BotNet News

Ransomware is malware that encrypts files on infected systems, rendering them inaccessible and displaying a ransom note to demand payment, typically via cryptocurrency like Bitcoin. Attackers may also threaten to delete data, increase the ransom amount or publish sensitive information publicly if the victim doesn’t cooperate. Victims can recover encrypted data from backups, if available, or seek professional help to decrypt the data.

Often, hackers are able to gain access to systems by exploiting vulnerabilities in the web and network infrastructure. Depending on the initial access vector, they may deploy an intermediary RAT to gain a foothold in the system, and then start stealing or encrypting files with ransomware.

Once attackers are inside a network, they can access the devices and applications they want to target. They are cautious about which files they choose to encrypt and can also delete backup and shadow copies of the affected systems to make recovery more difficult.
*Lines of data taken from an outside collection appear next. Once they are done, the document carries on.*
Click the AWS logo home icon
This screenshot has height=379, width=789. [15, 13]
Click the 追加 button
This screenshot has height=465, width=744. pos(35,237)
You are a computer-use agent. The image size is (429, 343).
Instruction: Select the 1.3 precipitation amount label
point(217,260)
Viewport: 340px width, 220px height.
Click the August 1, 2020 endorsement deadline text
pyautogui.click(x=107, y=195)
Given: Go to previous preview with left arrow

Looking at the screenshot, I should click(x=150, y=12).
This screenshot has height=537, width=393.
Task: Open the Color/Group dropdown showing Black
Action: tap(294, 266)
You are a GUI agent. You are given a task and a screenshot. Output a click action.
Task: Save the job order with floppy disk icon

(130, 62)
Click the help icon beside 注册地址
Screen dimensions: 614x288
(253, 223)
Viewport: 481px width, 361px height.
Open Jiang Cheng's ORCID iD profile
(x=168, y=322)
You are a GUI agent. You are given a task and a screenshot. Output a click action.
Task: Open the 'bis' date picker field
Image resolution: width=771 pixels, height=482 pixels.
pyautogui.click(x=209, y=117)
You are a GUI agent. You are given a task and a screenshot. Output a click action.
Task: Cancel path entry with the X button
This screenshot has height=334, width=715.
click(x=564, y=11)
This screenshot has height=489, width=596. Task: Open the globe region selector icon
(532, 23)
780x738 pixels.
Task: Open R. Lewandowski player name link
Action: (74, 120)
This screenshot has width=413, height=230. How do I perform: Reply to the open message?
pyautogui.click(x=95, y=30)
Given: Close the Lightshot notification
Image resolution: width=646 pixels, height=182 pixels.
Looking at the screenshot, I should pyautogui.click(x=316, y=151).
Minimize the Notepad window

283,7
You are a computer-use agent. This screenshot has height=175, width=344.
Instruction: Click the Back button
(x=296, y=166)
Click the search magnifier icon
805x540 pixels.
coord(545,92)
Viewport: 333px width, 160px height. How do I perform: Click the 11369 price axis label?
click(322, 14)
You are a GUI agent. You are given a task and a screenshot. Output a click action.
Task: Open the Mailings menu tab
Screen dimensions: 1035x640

Some ransomware variants also contain cryptoworm capabilities to spread between systems and domains, a process known as lateral movement. A variant called Ryuk has been linked to attacks against high-profile targets, including the Colonial Pipeline in 2021, which temporarily shut down oil transport services for 45% of the US East Coast.

Once an organization is infected with ransomware, the best course of action is to immediately disconnect all connected devices from the network, ideally disconnecting wireless connectivity. This will ensure the infection cannot spread to other devices. Additionally, it is a good idea to run security software on all systems and devices to see if they can detect and remove the ransomware.